Pharmaceutical care is a concept that involves identifying, solving and preventing drug-related problems, such as drug interactions, with regards to a patient's drug therapy. Cancer patients are at high risk of drug interactions due to the complex pharmacological profiles and narrow therapeutic indices of anticancer drugs. Furthermore, these patients tend to consume complementary and alternative medicines, thus predisposing them to a risk of herb-drug interactions. This can impact their adherence to anticancer therapies. Various factors are involved in medication non-adherence, such as the cost of medications and patients' beliefs about the value of their treatments. There is a need to understand the impact of non-adherence and optimize intervention strategies from a macro-, meso-, and micro-level. Chapter 1 introduces the concept of pharmaceutical care and the impact of oncology drug interactions and medication non-adherence in patients with cancer. The chapter will also provide an insight to the factors influencing medication adherence and the intervention strategies that have targeted non-adherence.
TopIntroduction
The provision of pharmaceutical care is a concept that involves identifying, solving, and preventing potential or actual drug-related problems (DRPs) with regards to a patient’s drug therapy (American Society of Hospital Pharmacists, 1993). In general, DRPs can be categorized into problems and causes, and are related to factors such as drug choices, drug doses, drug interactions, adverse drug events due to drug administration, medical errors of omission, and patient-related factors (Anderson; Pharmaceutical Care Network Europe). As a system of healthcare delivery to patients, pharmaceutical care requires the coordinated efforts of all healthcare professionals, including physicians, pharmacists, nurses, and other health practitioners. In the clinical setting, various healthcare professionals work in tandem to provide pharmaceutical care to patients. Certain therapeutic decisions, such as dose adjustments, are made on the basis of experience and trial-and-error methods, which is subjective and time-consuming. Healthcare professionals are responsible for patient treatment outcomes that result from their actions, but it is not always possible to achieve desirable therapeutic outcomes in patients as a result of DRPs.

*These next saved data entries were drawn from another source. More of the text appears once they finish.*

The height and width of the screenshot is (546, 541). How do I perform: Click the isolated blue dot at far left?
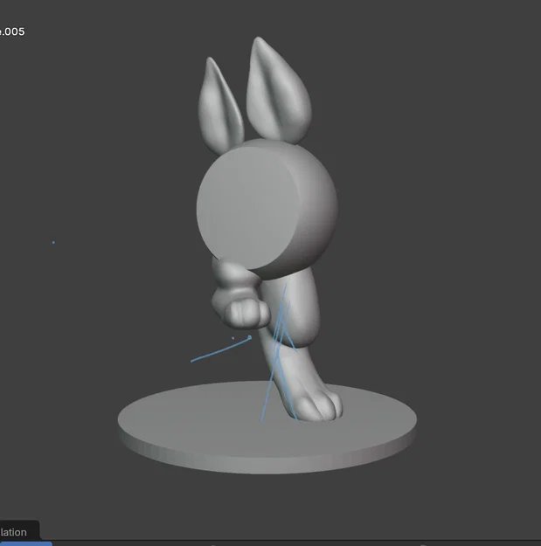click(53, 242)
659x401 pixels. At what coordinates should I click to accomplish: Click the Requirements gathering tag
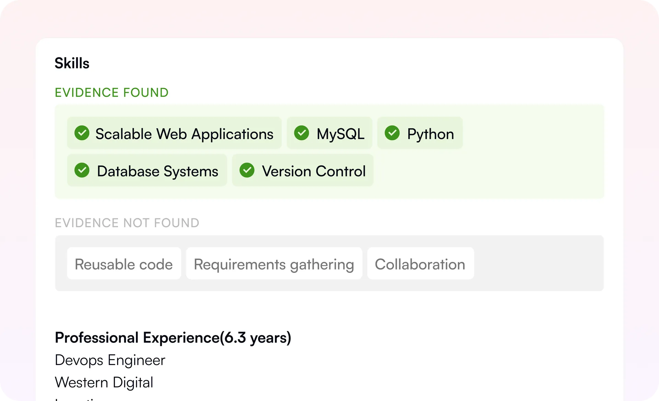pyautogui.click(x=274, y=263)
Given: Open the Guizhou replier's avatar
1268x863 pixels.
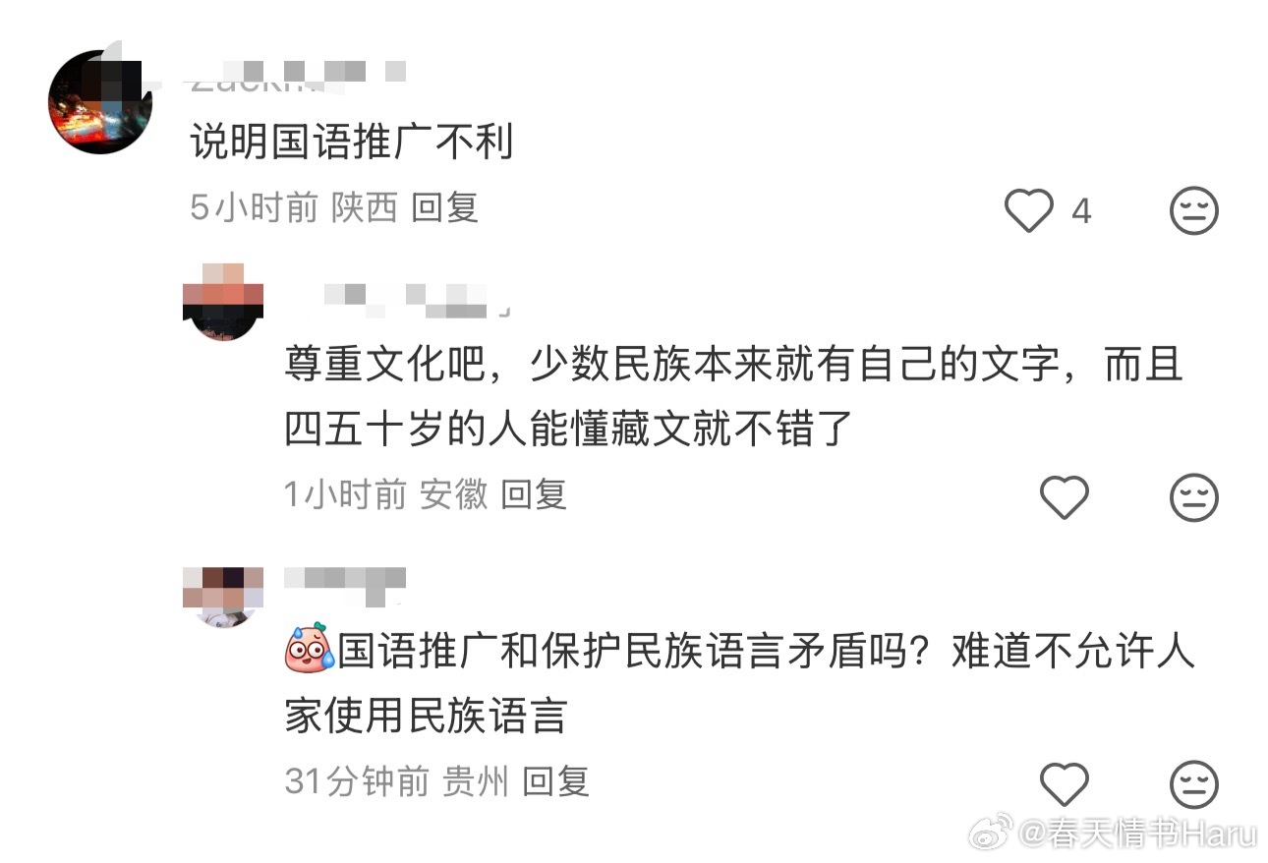Looking at the screenshot, I should pyautogui.click(x=223, y=597).
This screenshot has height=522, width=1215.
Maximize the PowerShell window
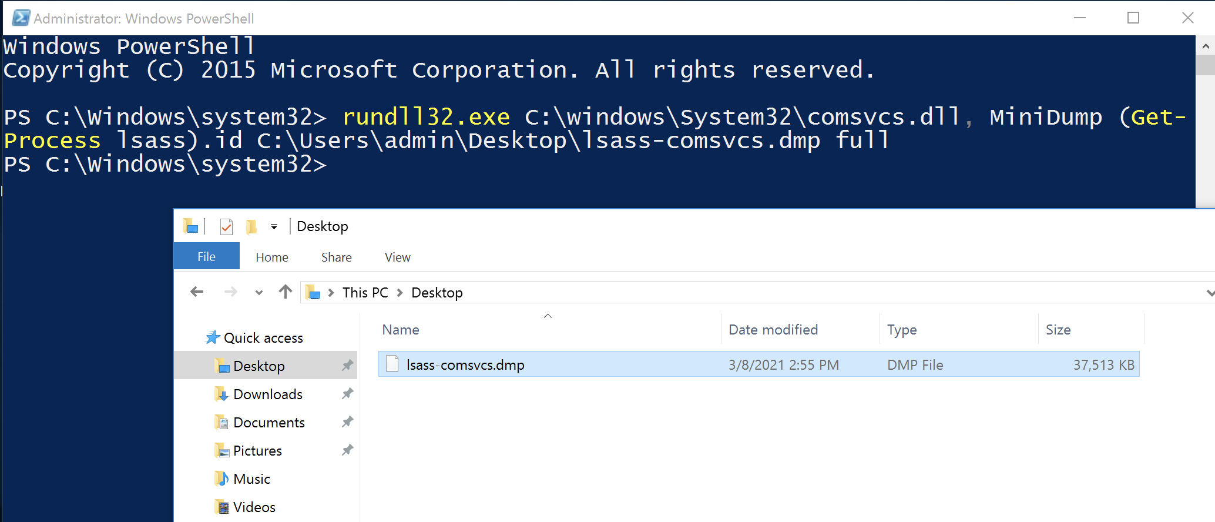[x=1133, y=18]
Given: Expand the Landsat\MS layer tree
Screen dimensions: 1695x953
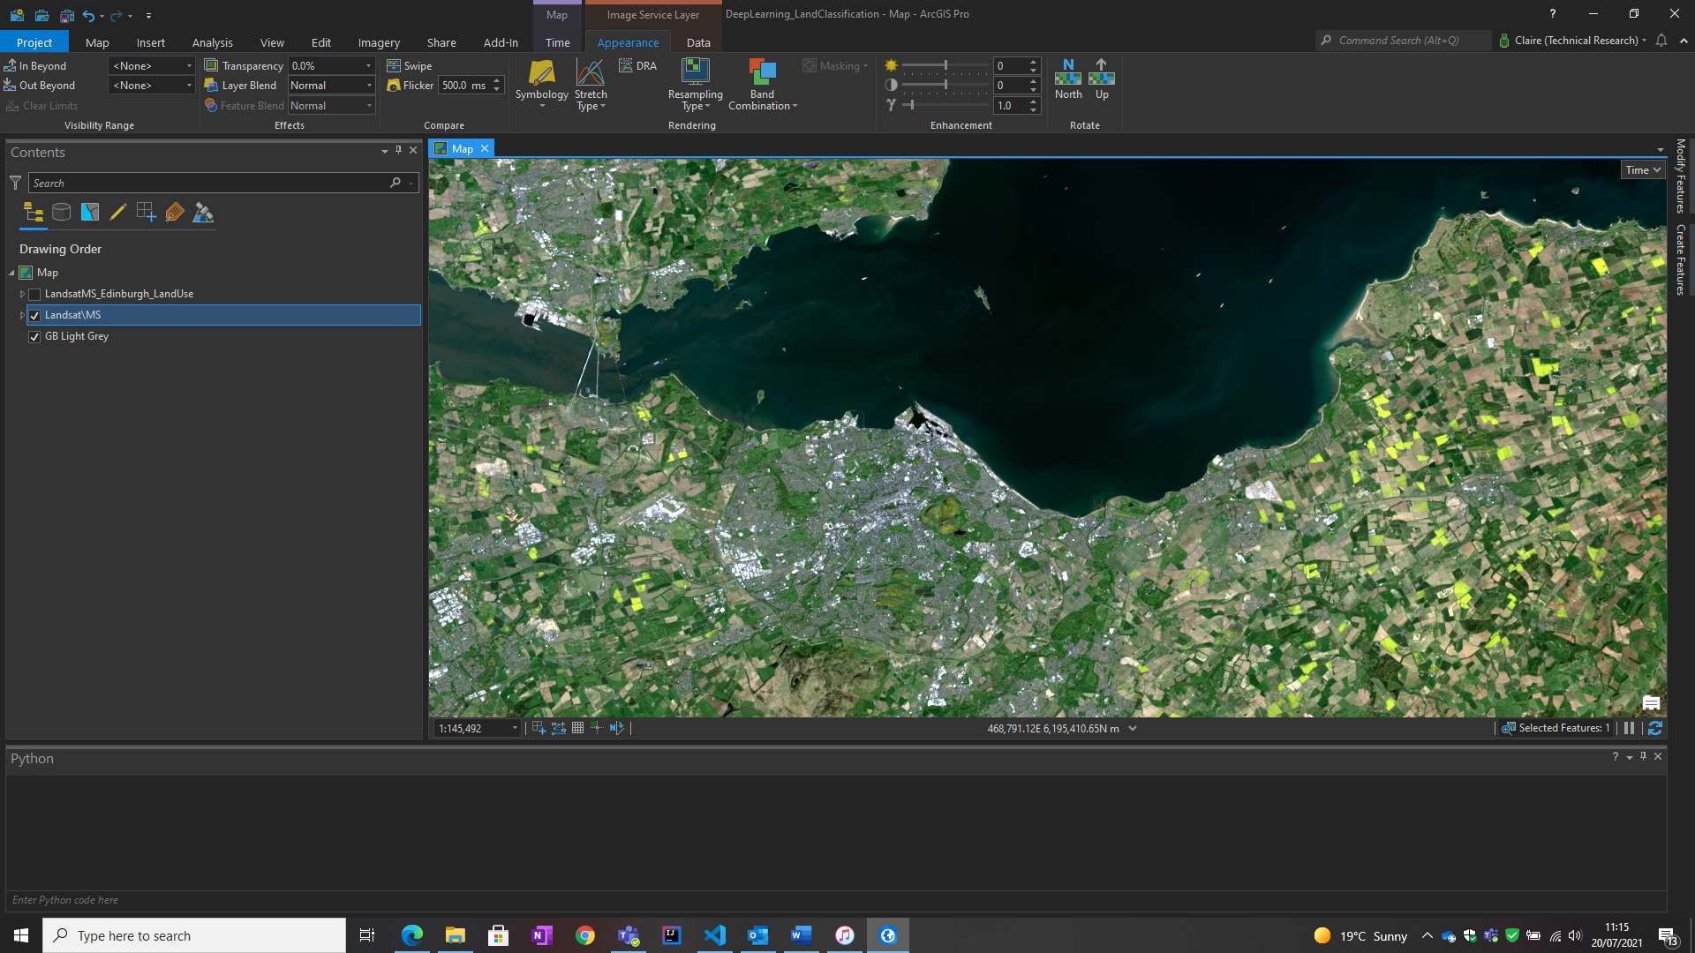Looking at the screenshot, I should (22, 314).
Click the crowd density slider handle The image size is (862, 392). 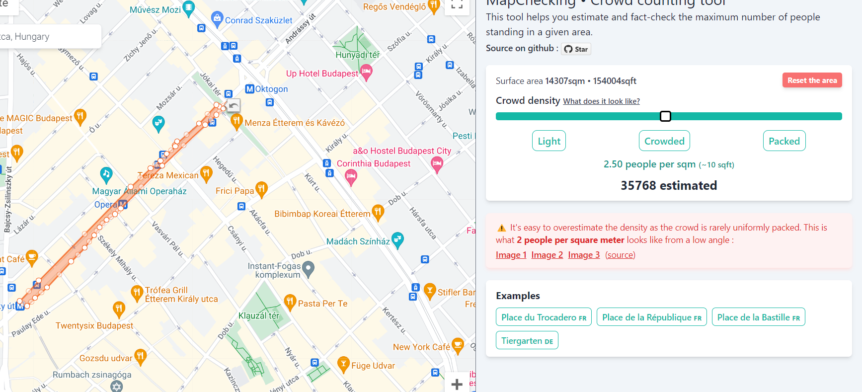tap(665, 116)
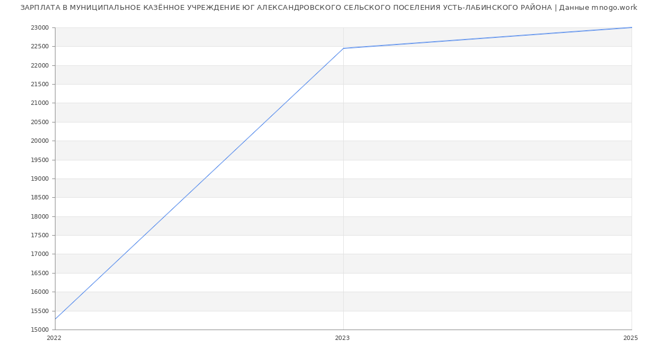Click the line's starting data point at 2022
659x357 pixels.
coord(55,319)
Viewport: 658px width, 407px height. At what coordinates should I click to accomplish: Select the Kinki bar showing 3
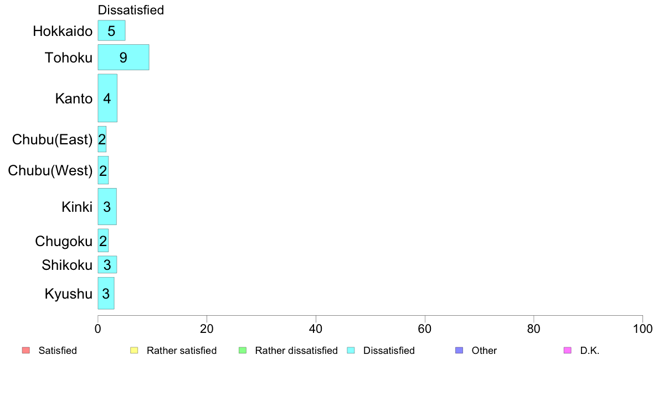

One of the DRPs that is common in patients with cancer is drug interactions. Many of them receive multiple medications to treat their co-morbid conditions and toxicities that are associated with anticancer treatments and cancer-related syndromes. A drug interaction is defined as a change in the way a drug acts in the body when taken with certain other drugs, herbs, foods, or when taken with certain medical conditions (U.S. National Institutes of Health). It may cause the drug to be more or less effective or cause a unique response that does not occur when either agent is given alone. Approximately 20-30% of all adverse drug reactions (ADRs) are due to drug interactions (Beijnen & Schellens, 2004; Kuhlmann & Muck, 2001). The potential for an interaction is about 6% when 2 drugs are prescribed together and the risk increases markedly to 84% when the number of concomitant medications is increased to 6 (Karas, 1981; Kuhlmann & Muck, 2001). At least one potential drug-drug interaction (DDI) occurs in 27% of patients with cancer, of which 13% involves an anticancer drug (ACD), and 86% are classified as being of moderate or major severity (Riechelmann et al., 2007). The complex pharmacological profiles of ACDs, their narrow therapeutic indices and steep dose-toxicity curves, predispose patients with cancer to high incidences of DDI-related adverse events. In addition, patient-related factors, such as age-related renal and/or hepatic insufficiencies, malnutrition and malabsorption, and patients’ pharmacogenetic characteristics, can also alter the metabolism and elimination of ACDs, thus causing elderly patients with cancer to become more susceptible to DDI effects (Delafuente, 2003; Riechelmann & Saad, 2006). Such effects are relevant clinically in up to 80% of the elderly (Beijnen & Schellens, 2004).
In general, DDIs can be classified into pharmacokinetic, pharmacodynamic and pharmaceutical interactions (Chan & Yap, 2010). Pharmacokinetic interactions involve alterations in the absorption, distribution, metabolism or elimination properties of a drug, which can be due to enzyme induction or inhibition, or protein displacement. On the other hand, pharmacodynamic interactions can be due to additive, antagonistic or synergistic effects of the individual drugs. The last type of DDIs – pharmaceutical interactions – occur when chemically incompatible drugs are co-administered, leading to precipitation and inactivation of the therapeutic effects of the drugs (Chan & Yap, 2010; Yap, Chui, & Chan, 2008). There are 3 scenarios in which DDIs can potentially affect a patient’s cancer therapy: adding an interacting drug to the patient’s existing chemotherapy treatment, administering chemotherapy treatment to the patient when he is concurrently on an interacting drug, and removing an interacting drug from the patient’s chronic chemotherapy (Yap, et al., 2008). Clinicians need to be vigilant when treating cancer patients who are concurrently on both chemotherapy and non-ACDs.